■ Text block:
- - - - -
IN THE COURT OF CRIMINAL APPEALS OF TENNESSEE
AT KNOXVILLE FILED
NOVEMBER 1997 SESSION
January 6, 1998
Cecil Crowson, Jr.
Appellate C ourt Clerk
STATE OF TENNESSEE, )
)
APPELLEE, )
) No. 03-C-01-9612-CR-00478
)
) Hamblen County
v. )
) James E. Beckner, Judge
)
) (Theft)
CHARLES DANA WOODRUFF, ALSO )
KNOW AS VICTOR W ALKER, )
)
APPELLANT. )
FOR THE APPELLANT: FOR THE APPELLEE:
D. Clifton Barnes John Knox Walkup
Office of the District Public Defender Attorney General & Reporter
1609 College Park Drive 500 Charlotte Avenue
Morristown, TN 37813-1618 Nashville, TN 37243-0497
Laura D. Perry Timothy F. Behan
Attorney at Law Assistant Attorney General
503 North Jackson Street 450 James Robertson Parkway
Morristown, TN 37814 Nashville, TN 37243-0493
C. Berkley Bell
District Attorney General
113-J W. Church Street
Greeneville, TN 37745
John F. Dugger, Jr.
Assistant District Attorney General
Hamblen County Justice Center
510 Allison Street
Morristown, TN 37814
OPINION FILED: _________________________________
AFFIRMED PURSUANT TO RULE 20
Joe B. Jones, Presiding Judge
OPINION
The appellant, Charles Dana Woodruff, also known as Victor Walker (defendant),
was convicted of theft in excess of $60,000, a Class B felony, and theft in excess of
$10,000, a Class C felony, by a jury of his peers. The trial court found that the defendant
was a standard offender and imposed the following Range I sentences: (a) a fine of
$25,000 and confinement for twelve (12) years in the Department of Correction for theft in
excess of $60,000, and (b) a fine of $10,000 and confinement for six (6) years in the
Department of Correction for theft in excess of $10,000. The sentences are to be served
consecutively for an effective sentence of eighteen (18) years. In this court, the defendant
presents five issues for review. He contends (a) the evidence is insufficient, as a matter
of law, to support his conviction for theft in excess of $60,000; (b) the evidence is
insufficient, as a matter of law, to support his conviction for theft in excess of $10,000; (c)
- - - - -
■ Listed entries:
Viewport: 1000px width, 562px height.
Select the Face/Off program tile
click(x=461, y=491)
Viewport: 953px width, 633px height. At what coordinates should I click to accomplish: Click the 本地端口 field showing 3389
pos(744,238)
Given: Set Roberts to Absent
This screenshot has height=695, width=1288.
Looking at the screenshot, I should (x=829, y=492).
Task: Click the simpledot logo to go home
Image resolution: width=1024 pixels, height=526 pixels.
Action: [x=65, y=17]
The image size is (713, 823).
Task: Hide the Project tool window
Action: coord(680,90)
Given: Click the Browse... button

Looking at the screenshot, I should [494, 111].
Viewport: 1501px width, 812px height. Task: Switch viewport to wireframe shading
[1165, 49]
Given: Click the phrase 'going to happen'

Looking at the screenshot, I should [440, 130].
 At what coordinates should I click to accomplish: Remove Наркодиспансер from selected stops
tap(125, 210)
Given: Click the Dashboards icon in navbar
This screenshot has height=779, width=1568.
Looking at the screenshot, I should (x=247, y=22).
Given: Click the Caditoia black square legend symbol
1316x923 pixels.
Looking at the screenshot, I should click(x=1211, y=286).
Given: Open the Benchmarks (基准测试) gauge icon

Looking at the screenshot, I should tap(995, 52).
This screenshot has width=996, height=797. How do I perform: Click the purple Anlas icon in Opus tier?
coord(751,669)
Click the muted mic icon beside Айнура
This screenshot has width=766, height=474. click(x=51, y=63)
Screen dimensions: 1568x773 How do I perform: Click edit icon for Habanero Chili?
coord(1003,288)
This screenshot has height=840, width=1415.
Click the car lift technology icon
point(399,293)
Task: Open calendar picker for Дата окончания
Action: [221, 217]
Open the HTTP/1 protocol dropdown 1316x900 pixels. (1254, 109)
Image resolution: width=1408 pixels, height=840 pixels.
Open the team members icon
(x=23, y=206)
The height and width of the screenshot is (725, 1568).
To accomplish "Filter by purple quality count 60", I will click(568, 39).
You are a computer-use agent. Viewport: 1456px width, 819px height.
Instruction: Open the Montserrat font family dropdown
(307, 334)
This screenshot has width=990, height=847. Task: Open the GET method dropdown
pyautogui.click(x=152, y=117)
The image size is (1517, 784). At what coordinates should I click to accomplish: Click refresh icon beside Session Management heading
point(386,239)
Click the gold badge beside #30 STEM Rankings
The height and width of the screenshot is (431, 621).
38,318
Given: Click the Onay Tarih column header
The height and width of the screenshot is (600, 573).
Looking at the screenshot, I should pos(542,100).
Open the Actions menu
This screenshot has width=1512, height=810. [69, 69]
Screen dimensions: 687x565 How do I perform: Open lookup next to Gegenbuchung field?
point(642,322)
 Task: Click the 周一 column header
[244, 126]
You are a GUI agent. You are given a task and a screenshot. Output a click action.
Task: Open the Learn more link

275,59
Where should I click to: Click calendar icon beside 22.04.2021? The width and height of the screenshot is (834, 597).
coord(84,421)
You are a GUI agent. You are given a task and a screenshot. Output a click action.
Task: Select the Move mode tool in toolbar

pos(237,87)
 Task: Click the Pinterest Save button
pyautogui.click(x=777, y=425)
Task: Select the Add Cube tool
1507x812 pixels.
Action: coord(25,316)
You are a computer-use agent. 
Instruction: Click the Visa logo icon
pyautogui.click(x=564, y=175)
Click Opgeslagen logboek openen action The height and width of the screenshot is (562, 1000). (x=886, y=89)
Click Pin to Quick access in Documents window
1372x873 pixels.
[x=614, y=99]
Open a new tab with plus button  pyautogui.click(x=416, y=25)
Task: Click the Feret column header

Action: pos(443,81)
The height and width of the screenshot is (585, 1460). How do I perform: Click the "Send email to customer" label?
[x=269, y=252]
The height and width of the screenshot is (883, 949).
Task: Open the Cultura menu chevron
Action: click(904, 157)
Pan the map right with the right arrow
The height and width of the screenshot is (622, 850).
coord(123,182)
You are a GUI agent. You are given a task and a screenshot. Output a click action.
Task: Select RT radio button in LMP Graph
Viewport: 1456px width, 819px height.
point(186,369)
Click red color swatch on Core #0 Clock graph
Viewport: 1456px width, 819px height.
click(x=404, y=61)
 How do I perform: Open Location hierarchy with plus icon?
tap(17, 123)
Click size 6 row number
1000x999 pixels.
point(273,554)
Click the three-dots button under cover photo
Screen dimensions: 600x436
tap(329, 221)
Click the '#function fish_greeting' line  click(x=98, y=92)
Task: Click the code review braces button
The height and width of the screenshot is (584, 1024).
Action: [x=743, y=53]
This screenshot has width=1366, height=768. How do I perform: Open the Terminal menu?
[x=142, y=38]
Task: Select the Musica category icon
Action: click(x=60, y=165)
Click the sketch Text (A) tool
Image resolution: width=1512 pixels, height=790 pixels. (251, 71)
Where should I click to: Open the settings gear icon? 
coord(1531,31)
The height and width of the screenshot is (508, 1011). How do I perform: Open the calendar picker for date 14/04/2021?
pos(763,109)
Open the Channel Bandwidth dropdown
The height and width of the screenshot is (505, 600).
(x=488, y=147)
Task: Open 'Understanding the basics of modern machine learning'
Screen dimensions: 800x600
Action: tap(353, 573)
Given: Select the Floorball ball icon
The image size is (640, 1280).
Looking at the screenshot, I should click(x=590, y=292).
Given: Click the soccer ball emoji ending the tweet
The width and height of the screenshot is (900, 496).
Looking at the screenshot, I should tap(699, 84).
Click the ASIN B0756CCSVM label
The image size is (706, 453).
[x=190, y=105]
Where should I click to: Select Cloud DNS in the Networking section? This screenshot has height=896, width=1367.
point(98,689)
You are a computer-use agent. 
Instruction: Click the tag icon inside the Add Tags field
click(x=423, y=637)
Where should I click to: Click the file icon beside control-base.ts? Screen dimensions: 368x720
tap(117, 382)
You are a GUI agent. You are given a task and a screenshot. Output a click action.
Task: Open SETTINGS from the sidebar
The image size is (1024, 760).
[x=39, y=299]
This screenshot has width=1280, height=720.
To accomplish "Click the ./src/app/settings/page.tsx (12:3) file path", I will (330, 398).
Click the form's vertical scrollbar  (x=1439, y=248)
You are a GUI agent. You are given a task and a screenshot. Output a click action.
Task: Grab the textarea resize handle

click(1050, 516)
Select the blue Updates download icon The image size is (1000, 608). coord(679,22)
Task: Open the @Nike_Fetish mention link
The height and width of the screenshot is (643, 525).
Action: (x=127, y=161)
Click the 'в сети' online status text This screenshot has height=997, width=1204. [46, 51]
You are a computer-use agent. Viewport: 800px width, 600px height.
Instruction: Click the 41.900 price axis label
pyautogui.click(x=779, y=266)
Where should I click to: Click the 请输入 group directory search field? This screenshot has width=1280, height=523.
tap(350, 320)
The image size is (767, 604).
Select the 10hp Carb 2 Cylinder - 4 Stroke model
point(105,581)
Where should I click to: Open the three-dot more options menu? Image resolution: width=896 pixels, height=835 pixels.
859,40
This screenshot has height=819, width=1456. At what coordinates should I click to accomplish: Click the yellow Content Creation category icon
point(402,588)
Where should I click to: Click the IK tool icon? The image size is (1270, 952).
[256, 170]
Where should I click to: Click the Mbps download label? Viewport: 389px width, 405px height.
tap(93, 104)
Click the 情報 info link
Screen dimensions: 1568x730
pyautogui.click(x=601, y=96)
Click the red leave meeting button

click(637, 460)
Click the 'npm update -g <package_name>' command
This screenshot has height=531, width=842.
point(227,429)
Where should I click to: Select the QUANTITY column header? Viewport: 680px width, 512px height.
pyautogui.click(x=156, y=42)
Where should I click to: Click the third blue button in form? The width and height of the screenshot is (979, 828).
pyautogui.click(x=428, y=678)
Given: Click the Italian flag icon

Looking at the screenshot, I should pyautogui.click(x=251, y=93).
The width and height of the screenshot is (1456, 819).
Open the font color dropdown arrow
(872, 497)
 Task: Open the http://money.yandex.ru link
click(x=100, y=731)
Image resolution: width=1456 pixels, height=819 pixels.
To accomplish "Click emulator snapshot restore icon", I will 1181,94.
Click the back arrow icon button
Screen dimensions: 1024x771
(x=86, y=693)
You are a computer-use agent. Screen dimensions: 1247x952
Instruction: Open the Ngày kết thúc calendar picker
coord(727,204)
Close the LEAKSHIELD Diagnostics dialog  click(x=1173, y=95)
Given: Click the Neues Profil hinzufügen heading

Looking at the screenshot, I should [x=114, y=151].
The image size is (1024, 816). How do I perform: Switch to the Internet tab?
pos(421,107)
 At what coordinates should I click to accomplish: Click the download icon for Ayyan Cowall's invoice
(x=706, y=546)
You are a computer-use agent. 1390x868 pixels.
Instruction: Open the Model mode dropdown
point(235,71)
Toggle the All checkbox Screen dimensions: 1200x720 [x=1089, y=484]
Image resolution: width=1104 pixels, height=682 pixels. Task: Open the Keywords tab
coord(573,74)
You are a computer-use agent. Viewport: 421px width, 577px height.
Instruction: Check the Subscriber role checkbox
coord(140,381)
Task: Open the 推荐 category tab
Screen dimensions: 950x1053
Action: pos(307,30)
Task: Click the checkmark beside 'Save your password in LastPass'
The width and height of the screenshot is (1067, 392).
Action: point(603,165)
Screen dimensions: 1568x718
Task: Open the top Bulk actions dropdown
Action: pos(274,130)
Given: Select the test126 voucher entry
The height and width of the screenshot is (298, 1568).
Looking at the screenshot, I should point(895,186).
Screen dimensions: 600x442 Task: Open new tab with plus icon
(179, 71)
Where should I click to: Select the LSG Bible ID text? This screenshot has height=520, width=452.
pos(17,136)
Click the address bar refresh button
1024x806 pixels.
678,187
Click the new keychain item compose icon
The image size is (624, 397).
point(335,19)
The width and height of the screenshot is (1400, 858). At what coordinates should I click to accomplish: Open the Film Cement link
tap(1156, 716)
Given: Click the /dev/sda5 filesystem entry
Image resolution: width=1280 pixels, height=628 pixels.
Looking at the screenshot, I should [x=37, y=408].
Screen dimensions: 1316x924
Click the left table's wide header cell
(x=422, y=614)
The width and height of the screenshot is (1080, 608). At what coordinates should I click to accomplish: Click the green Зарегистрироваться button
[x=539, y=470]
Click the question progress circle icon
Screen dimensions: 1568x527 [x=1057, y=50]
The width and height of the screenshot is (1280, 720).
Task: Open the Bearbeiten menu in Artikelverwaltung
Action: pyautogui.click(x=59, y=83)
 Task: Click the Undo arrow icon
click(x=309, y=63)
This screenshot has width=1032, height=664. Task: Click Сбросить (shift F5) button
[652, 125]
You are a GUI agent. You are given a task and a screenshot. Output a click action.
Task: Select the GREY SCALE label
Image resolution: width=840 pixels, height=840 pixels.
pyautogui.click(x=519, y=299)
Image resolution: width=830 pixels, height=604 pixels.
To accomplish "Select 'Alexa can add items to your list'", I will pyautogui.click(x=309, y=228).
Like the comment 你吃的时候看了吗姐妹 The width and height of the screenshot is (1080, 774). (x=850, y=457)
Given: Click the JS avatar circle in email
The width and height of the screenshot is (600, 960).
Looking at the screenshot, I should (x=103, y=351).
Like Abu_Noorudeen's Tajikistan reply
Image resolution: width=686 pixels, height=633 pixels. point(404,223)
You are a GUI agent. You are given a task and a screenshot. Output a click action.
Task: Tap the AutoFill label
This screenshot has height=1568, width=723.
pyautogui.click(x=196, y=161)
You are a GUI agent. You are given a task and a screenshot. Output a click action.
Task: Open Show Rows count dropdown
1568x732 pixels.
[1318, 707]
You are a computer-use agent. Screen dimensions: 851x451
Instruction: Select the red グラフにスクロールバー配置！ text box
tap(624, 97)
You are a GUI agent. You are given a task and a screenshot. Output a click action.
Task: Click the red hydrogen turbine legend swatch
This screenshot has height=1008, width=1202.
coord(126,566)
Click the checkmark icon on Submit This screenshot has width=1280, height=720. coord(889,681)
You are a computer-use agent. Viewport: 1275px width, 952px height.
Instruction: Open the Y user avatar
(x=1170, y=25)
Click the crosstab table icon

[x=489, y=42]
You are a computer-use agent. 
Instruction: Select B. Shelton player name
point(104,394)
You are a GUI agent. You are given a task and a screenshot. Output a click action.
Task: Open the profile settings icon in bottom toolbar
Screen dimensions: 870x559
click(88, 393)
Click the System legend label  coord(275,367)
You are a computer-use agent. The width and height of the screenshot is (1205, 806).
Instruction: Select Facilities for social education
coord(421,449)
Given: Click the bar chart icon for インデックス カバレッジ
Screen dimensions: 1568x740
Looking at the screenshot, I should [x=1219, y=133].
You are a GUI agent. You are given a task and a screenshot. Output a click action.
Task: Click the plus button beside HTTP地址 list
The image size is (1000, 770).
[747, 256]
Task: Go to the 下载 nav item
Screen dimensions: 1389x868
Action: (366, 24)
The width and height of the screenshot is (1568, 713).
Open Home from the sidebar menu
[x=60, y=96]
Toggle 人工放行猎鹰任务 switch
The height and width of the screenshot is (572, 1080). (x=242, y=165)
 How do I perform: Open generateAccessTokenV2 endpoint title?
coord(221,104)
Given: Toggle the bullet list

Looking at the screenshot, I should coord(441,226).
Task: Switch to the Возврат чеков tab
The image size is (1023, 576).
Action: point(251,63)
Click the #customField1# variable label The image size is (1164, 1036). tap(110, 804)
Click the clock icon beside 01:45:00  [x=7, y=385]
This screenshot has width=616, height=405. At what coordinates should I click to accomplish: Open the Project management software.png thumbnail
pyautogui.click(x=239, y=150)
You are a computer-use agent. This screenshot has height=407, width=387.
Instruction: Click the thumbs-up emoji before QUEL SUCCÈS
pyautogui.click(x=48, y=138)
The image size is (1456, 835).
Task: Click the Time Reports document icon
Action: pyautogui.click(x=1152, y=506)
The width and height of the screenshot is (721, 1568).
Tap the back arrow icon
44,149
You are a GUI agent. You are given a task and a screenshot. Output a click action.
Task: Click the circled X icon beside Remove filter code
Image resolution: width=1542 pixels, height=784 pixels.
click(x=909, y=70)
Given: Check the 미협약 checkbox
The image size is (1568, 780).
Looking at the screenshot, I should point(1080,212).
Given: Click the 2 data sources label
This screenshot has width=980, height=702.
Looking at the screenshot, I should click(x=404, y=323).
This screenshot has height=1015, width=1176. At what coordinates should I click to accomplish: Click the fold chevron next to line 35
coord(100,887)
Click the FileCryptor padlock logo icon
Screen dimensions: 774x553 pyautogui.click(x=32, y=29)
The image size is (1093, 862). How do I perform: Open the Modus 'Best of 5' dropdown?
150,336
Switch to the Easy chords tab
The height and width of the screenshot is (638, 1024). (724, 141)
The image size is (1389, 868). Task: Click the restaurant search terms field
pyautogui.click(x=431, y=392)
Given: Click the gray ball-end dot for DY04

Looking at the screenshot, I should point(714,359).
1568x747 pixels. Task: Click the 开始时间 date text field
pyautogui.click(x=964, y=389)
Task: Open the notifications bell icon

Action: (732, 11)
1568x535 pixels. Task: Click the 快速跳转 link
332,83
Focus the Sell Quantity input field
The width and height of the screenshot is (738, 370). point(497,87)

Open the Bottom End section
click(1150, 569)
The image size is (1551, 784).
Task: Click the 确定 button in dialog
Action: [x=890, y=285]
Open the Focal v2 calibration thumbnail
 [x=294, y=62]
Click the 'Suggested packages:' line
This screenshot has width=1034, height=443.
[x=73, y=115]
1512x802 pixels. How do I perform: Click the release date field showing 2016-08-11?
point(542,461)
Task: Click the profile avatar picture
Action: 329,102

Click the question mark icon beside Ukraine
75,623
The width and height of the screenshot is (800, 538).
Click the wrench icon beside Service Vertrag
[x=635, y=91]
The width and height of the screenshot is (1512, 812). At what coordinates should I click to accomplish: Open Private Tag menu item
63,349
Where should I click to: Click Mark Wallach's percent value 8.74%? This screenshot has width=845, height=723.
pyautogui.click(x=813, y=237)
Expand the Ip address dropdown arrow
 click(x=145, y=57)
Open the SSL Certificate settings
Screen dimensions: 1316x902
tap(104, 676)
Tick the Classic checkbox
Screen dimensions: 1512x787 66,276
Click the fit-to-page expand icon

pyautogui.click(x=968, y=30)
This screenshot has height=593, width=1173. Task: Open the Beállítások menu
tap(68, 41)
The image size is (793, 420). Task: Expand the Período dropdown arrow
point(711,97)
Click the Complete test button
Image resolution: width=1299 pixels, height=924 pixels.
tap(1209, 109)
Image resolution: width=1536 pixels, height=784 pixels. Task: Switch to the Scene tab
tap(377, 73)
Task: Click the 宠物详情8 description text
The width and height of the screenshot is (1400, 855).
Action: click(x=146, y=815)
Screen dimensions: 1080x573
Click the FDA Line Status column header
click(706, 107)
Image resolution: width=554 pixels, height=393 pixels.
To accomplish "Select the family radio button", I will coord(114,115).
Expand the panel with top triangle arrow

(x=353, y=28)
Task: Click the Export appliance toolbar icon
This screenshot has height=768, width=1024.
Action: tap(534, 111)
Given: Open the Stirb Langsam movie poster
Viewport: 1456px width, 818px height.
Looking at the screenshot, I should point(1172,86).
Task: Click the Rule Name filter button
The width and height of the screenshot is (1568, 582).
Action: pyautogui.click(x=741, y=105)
- - - - -
■ To do:
1 - Decide whether each statement agrees with the court opinion. Answer yes or no for each, and quote the words of the opinion that decide it.
(a) The trial court ordered the two sentences to run concurrently.
(b) Theft in excess of $10,000 is described as a Class C felony.
(c) The defendant presents five issues for review in this court.
2 - Echo the part of the court opinion that opens with the words containing "Appellate C ourt" and closes with "VICTOR W ALKER, )".

■ The solutions:
1 -
(a) No: "The sentences are to be served consecutively for an effective sentence of eighteen (18) years."
(b) Yes: "theft in excess of $10,000, a Class C felony"
(c) Yes: "the defendant presents five issues for review"

2 -
Appellate C ourt Clerk
STATE OF TENNESSEE, )
)
APPELLEE, )
) No. 03-C-01-9612-CR-00478
)
) Hamblen County
v. )
) James E. Beckner, Judge
)
) (Theft)
CHARLES DANA WOODRUFF, ALSO )
KNOW AS VICTOR W ALKER, )